Pensioni massacrate da bollette, tasse e inflazione: le cifre
Le proposte di Rossi, presidente nazionale Cupla

6/6/2022 – “Le pensioni sono sempre più povere e molti pensionati non arrivano a fine mese”. Il grido d’allarme arriva dal reggiano Gian Lauro Rossi, coordinatore nazionale del Cupla, il Comitato unitario dei pensionati del lavoro autonomo (che comprende i sindacati dei pensionati di Lapam Confartigianato, Confcommercio, Agricoltori italiani, Cna, Coldiretti, Confagricultura e Confesercenti). Rossi ha parlato al convegno ‘Difesa del potere di acquisto degli anziani’, organizzato dal Cupla, alla presenza fra gli altri del sindaco di Reggio Emilia Luca Vecchi, quale responsabile nazionale Anci Welfare.

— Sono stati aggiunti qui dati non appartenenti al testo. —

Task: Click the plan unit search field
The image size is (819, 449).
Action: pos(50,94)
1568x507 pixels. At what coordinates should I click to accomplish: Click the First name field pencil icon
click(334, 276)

Gian Lauro Rossi, presidente nazionale Cupla

Dai risultati del Rapporto CER_CUPLA 2022 Pensioni, inflazione e fisco, si evince che tra il 2009 e il 2021 il potere di acquisto delle pensioni si è ridotto considerevolmente. Per le pensioni fino a 1.500 euro lorde il mese la perdita è stata tra il 3,5 e il 4 %, (circa 40 euro il mese), e ancora maggiore è la perdita nel caso delle pensioni di importo superiore: con un reddito pensionistico di 2.000 euro lordi mensili il valore reale è diminuito del 7%, circa 120 euro il mese. Le pensioni si sono impoverite a causa di due fattori: il meccanismo di adeguamento automatico del valore delle pensioni alle variazioni dei prezzi e l’aumento del prelievo fiscale sui redditi pensionistici. Se poi aggiungiamo l’aumento del gas, della luce e dei generi alimentari si realizza la situazione che molti pensionati scivolano nella povertà.

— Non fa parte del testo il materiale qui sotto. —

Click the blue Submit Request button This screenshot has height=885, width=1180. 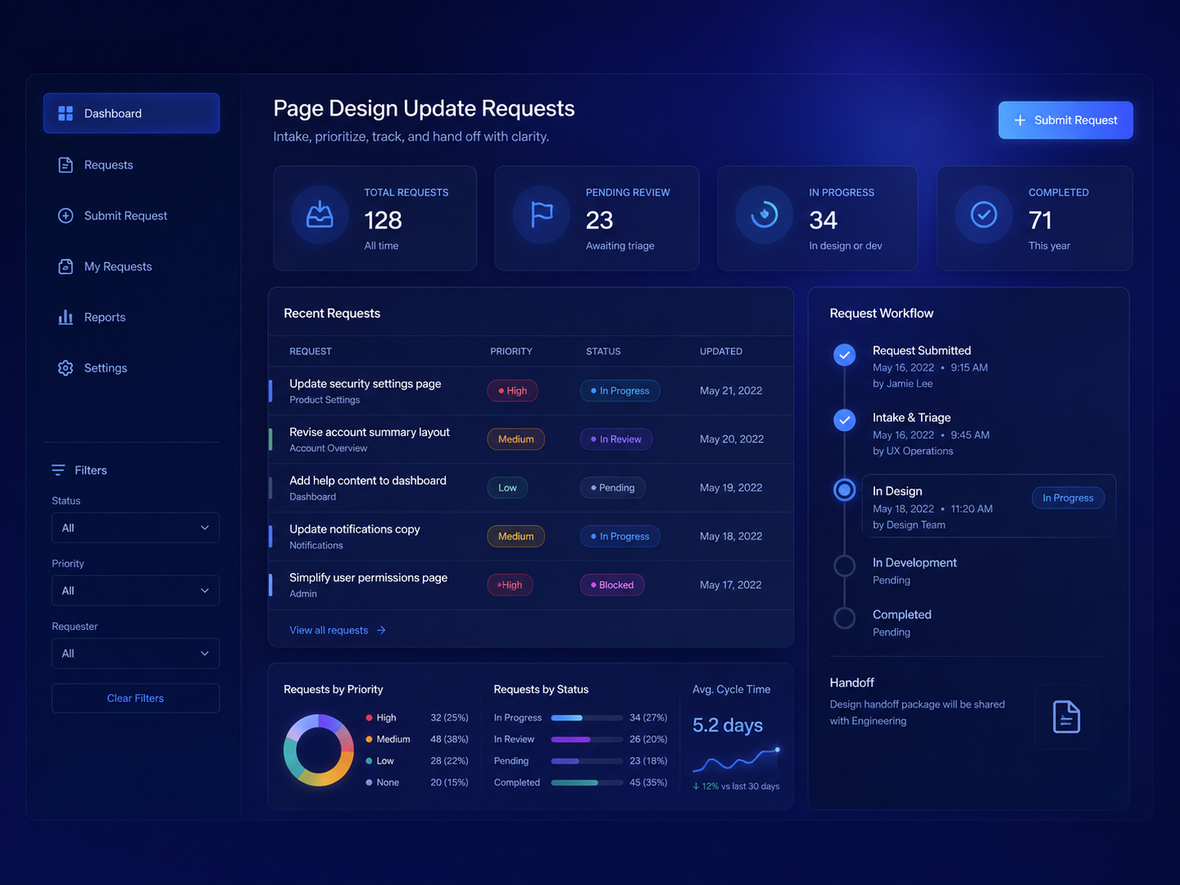coord(1066,120)
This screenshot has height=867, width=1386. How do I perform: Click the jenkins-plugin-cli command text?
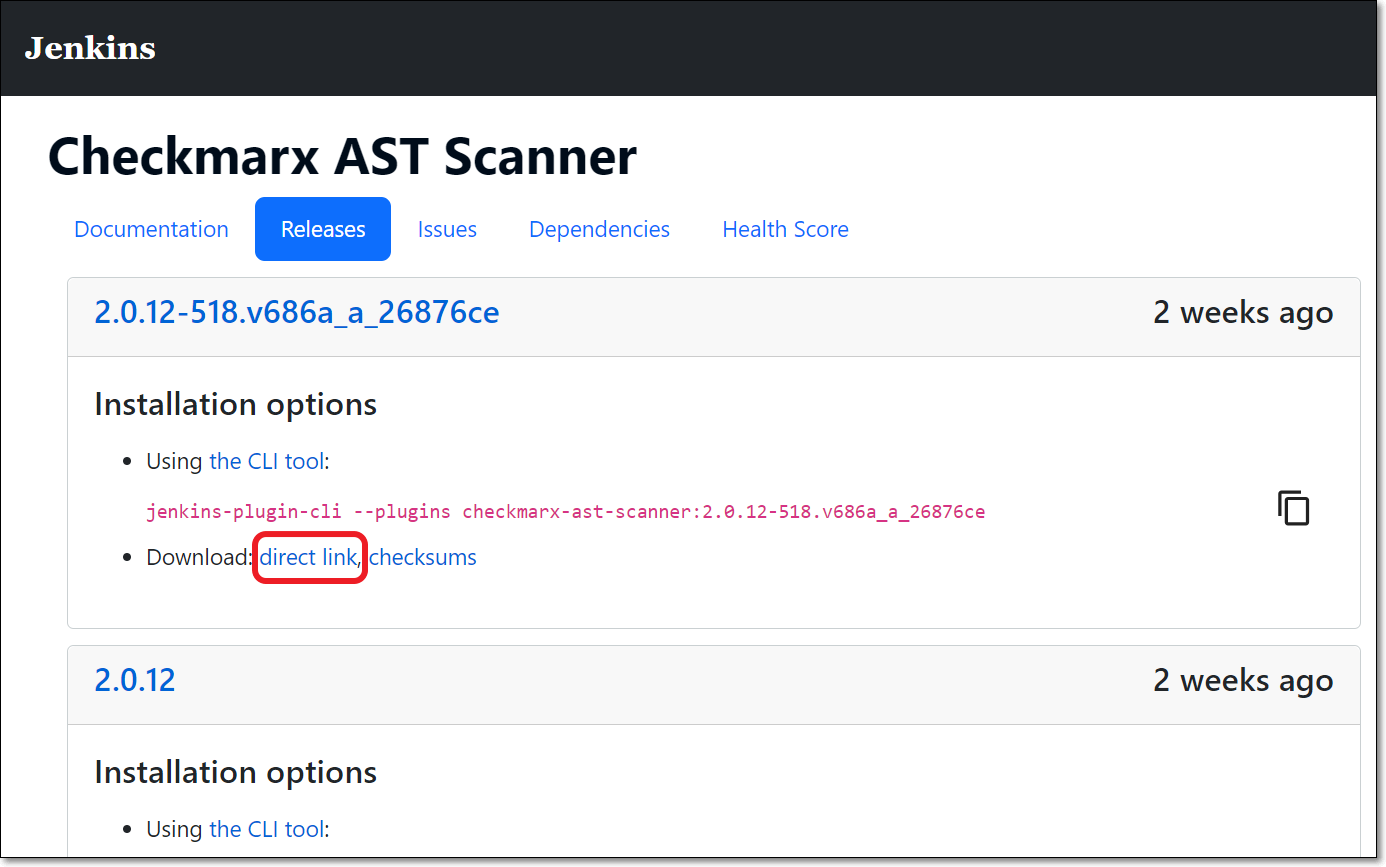565,512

“Le nostre proposte – sottolinea Rossi che nel Cupla rappresenta Anap Confartigianato – sono di sostenere i redditi dei pensionati, con particolare riguardo alle fasce economicamente più deboli; adeguare gradualmente, i trattamenti minimi di pensione al 40% del reddito medio nazionale; riformare il meccanismo di rivalutazione annuale calcolata dall’ISTAT, adottando l’indice dei prezzi al consumo armonizzato per i paesi dell’Unione europea, decisamente più adatto dell’indice per le famiglie di operai ed impiegati; colmare lo svantaggio in fatto di tassazione ai danni dei pensionati allineando le detrazioni da lavoro dipendente e da pensione, oppure introducendo un nuovo bonus Irpef pensionati, che coinvolga, ad esempio, tutti coloro che percepiscono pensioni basse escluse quelle assistenziali che sono esenti”.

Tra le principali iniziative di Cupla in cantiere, quella di sensibilizzare i gruppi parlamentari in occasione della discussione del bilancio previsionale pubblico del 2023 e di concertare una strategia condivisa con le organizzazioni sindacali pensionati di Cgil, Cisl e Uil. Il Cupla, inoltre, ha fatto proprio il documento ‘Carta per i diritti degli anziani e dei doveri della comunità’ presentato lo scorso settembre alla Presidenza del Consiglio dei Ministri e caratterizzato dagli obiettivi di rispetto della dignità delle persone nella terza età, assistenza responsabile e vita attiva di relazione.